Sunday, February 19, 2006

Balloons as Cell Towers?

Wimbledon, ND has a special place in my heart. I got an incredible reception at my talk there and was presented an “I played tennis at Wimbledon” t-shirt. I also subscribed to the Wimbledon Newsletter, a great monthly publication that just went over 300 subscribers, not bad for a town of only 237!

This month’s issue reports on a new initiative in ND led by former governor Ed Schafer which intends to fly nine cell-system equipped weather balloons to provide cell phone service over the entire state. The hydrogen filled balloons will fly in the stratosphere, 20 miles above the ground and above the jet stream. Winds at that altitude are a steady 30 mph east to west in the summer and west to east in the winter. The balloons would be set up to jettison their lunch-box sized electronic gear when they reach the edge of ND, parachuting to earth where it is picked up via its GPS signal. The now much lighter balloon goes higher into the atmosphere, where it expands until it bursts. The equipment is taken to the opposite side of the state; a new battery pack is installed and re-launched. Schafer thinks that the repeater could be used indefinitely, “unless it lands in a lake or gets run over by a truck.”

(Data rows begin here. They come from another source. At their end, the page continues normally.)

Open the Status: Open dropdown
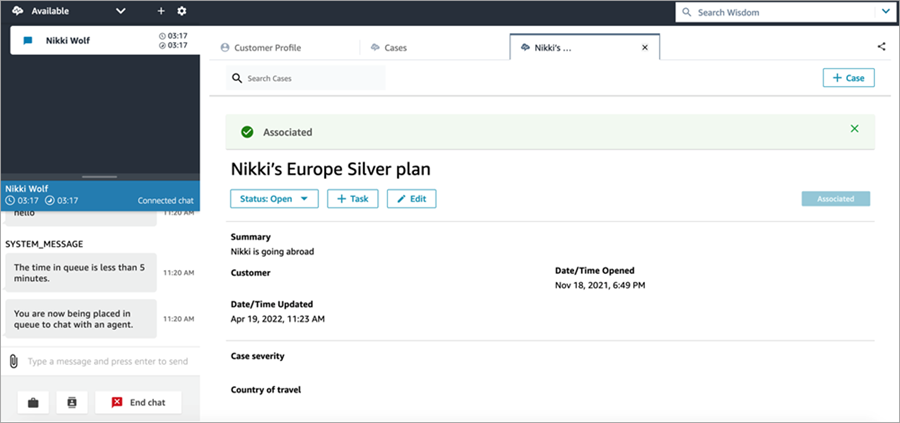[x=274, y=199]
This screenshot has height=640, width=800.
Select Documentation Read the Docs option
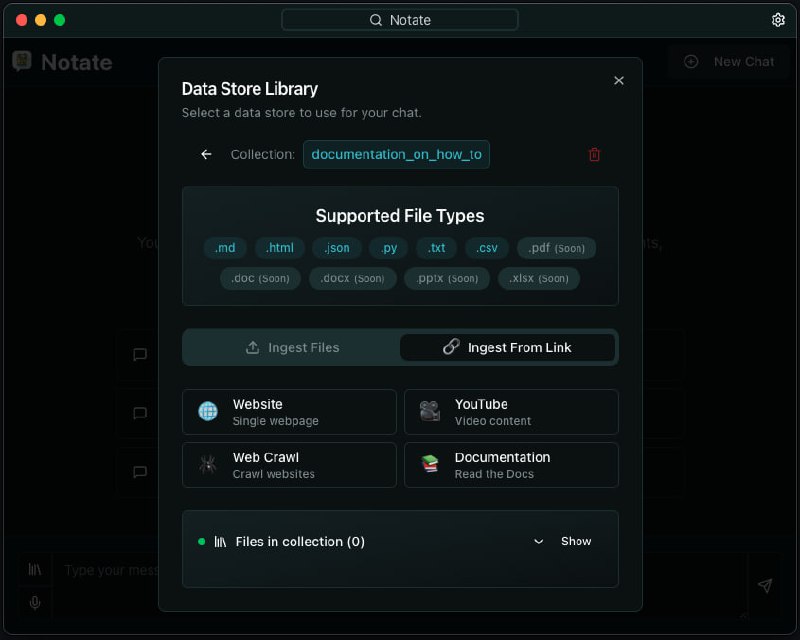(x=511, y=465)
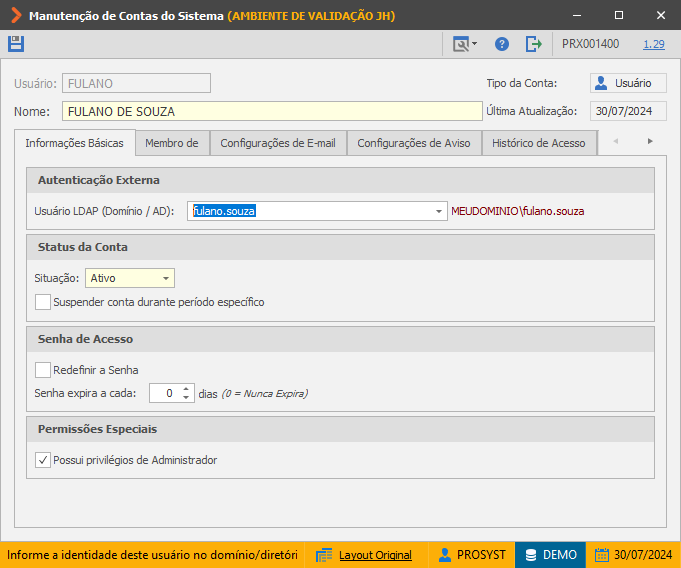Click the Layout Original link
The width and height of the screenshot is (681, 568).
[x=375, y=555]
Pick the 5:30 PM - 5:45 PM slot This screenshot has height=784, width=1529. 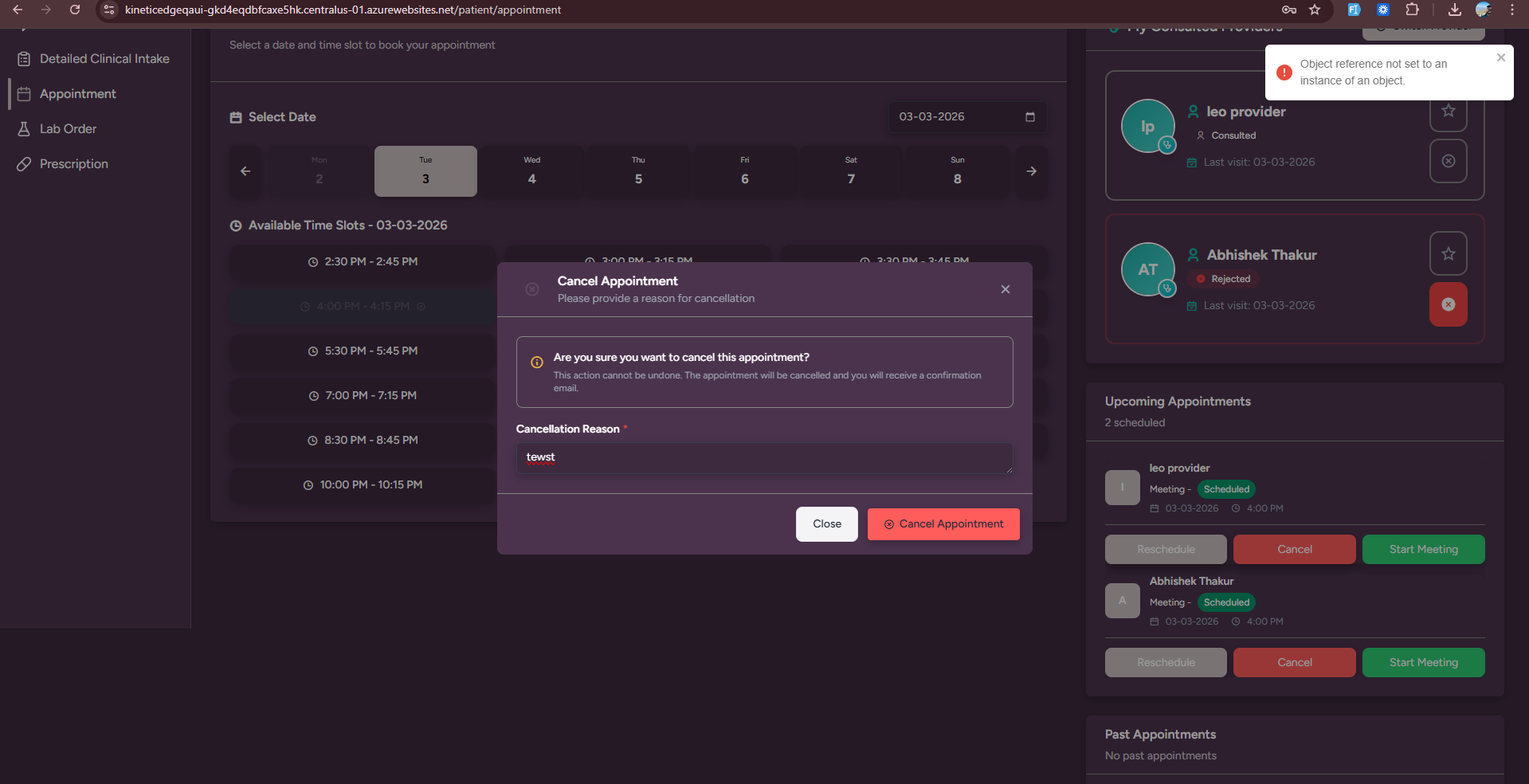click(363, 351)
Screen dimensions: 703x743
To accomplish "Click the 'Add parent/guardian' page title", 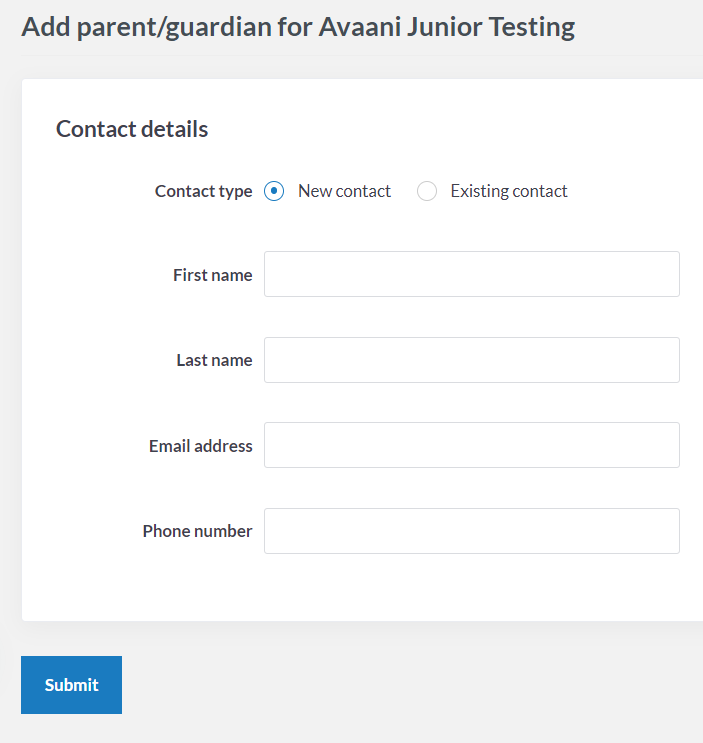I will (x=146, y=26).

The economics of this endeavor are something that ND native son Rich Karlgaard, publisher of Forbes magazine, and proponent of the “Cheap Revolution” would love. It takes over 1,000 cell towers to cover the state of ND at a cost of around $200,000 each. Many areas of the state never get a tower because of the high cost of these towers compared to the usage in minutes. A balloon (without the equipment) only costs $55. I don’t have to even do a calculation on the back of an envelope for this one. The cell tower calc has 8 zeros behind the 2, whereas 9 x $55 sounds pretty affordable to me. Talk about Rich’s Cheap Revolution!

Trial balloons are going up this month. The system should be operational by this summer.